▶ _Given passage_
With the Filament render delegate, the Blending mode options control how the Material blends with the rest of the Scene:

Blending mode Description
Opaque Blending is disabled, the alpha channel of the material's output is ignored.
Transparent Blending is enabled. The material's output is alpha composited with the background. This is useful for materials with smooth, semi-transparent alpha such as results of a keyer. Note that transparent materials cannot intersect with each other, they only intersect with non transparent materials. You can however properly control their Z order by ordering the centroid of the bounding box of the object along the Z axis.
Alpha masked Blending is disabled. This blending mode enables alpha masking. The alpha channel of the material's output defines whether a fragment is discarded or not using the Mask Threshold parameter. This is useful to properly intersect materials with completly opaque or completly transparent areas. Semi-transparent areas will be clipped according to Mask Threshold and may appear jaggy, use the Transparent blending mode instead in this case.
Multiply Blending is enabled. The material's output is multiplied with the content of the render target, darkening the content.
Screen Blending is enabled. Effectively the opposite of the multiply, the content of the render target is brightened.
Fade Acts as Transparent but transparency is also applied to specular lighting. In Transparent mode, the material's alpha values only applies to diffuse lighting. This blending mode is useful to fade lit objects in and out.

Warning

The blending mode is ignored when using the Storm render delegate.

Blending mode and Depth AOV

When requesting the Depth AOV under Composition > 3D Settings, what is written in the depth buffer depends on the blending mode of the material:

  • Opaque: the Alpha channel is ignored when writing the depth.
  • All other modes are equivalent to selecting Alpha Masking: the depth target is written only for pixels with an Alpha value greater than the Mask Threshold specified on the material.

▶ _Raw data_
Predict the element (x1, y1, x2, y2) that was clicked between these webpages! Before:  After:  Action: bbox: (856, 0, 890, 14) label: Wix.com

▶ _Goal of the exercise_
Update the blending mode text from the words "Multiply Blending is" through the words "target is brightened.", replacing "darkening" with "dimming". The material above is separate from the blending mode text.

▶ _Solution for this problem_
Multiply Blending is enabled. The material's output is multiplied with the content of the render target, dimming the content.
Screen Blending is enabled. Effectively the opposite of the multiply, the content of the render target is brightened.